Henry: Portrait of a Serial Killer
Dir: John McNaughton
What’s it all about?
Would you like me to repeat the title? Henry is loosely based on the at least somewhat true story of serial killers Henry Lee Lucas and Ottis Toole and tells the story of a psychotic drifter (Michael Rooker) who forms an almost familial relationship with his killing partner Otis (Tom Towles) and Otis’ sister Becky (Tracy Arnold) in between his brutal, motiveless, crimes
Why haven’t you seen it?
Again, would you like me to repeat the title? It was also difficult to see Henry, certainly in its uncut form, for years. It was 1989 before the film was released in the US, and 1990 before the BBFC passed it in Britain. The UK had to wait a long time for an uncut video version, with former head of the BBFC James Ferman completely reshaping a significant scene before allowing the film a release.
Why should you see it?
Henry is one of the most out and out disturbing, unsettling, frightening films ever made. That’s because it is utterly unlike any other horror film, and Henry is utterly unlike any other horror monster. It’s because the film has absolutely no sense of artifice. There’s no gloss, no real narrative drive, it feels like a series of observed events, and if presented as a documentary it would be completely credible, thanks not only to McNaughton’s excellent direction, and the astonishingly stark script he penned with Richard Fire, but also to a truly extraordinary cast.

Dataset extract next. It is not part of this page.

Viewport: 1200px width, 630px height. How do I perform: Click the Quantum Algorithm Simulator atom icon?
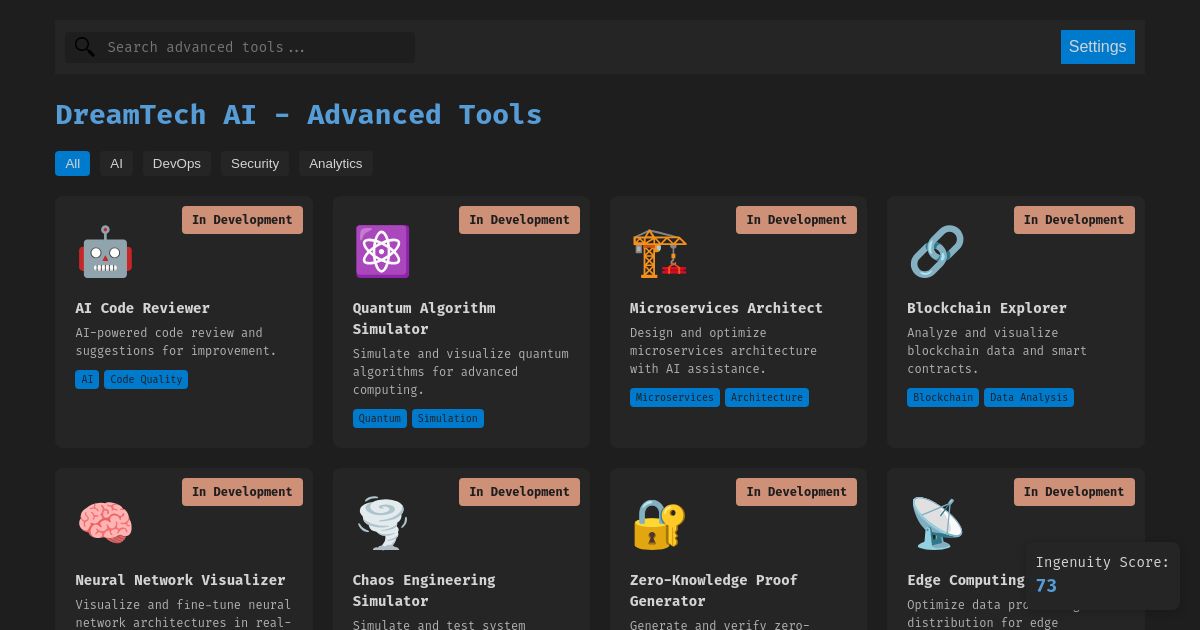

Michael Rooker’s Henry is an indelible screen monster. Though he’s clearly playing someone so utterly insane that he barely rates as human, Rooker never once goes in for histrionics. Indeed it is the unsettling calm with which he invests Henry, and the absolute confidence he has that he’ll never be caught or otherwise stopped killing that really makes him both completely believable and absolutely terrifying, even when he’s doing nothing.
Henry’s documentary like credibility is the main reason that BBFC found it so difficult to pass uncut. A key scene sees Henry and Otis murder a family in their home. It’s incredibly difficult to watch, because the camera is handheld, clearly being wielded by the killers. Then, after several minutes, just to compound the horror, the frame pauses and rewinds, and McNaughton pulls back to show that Henry and Otis are on the sofa, rewatching a video of their handiwork. James Ferman insisted that this scene be cut into much earlier in order to gain a video certificate, removing a good deal of its power and purpose, but restored it’s one of the most difficult moments in American cinema.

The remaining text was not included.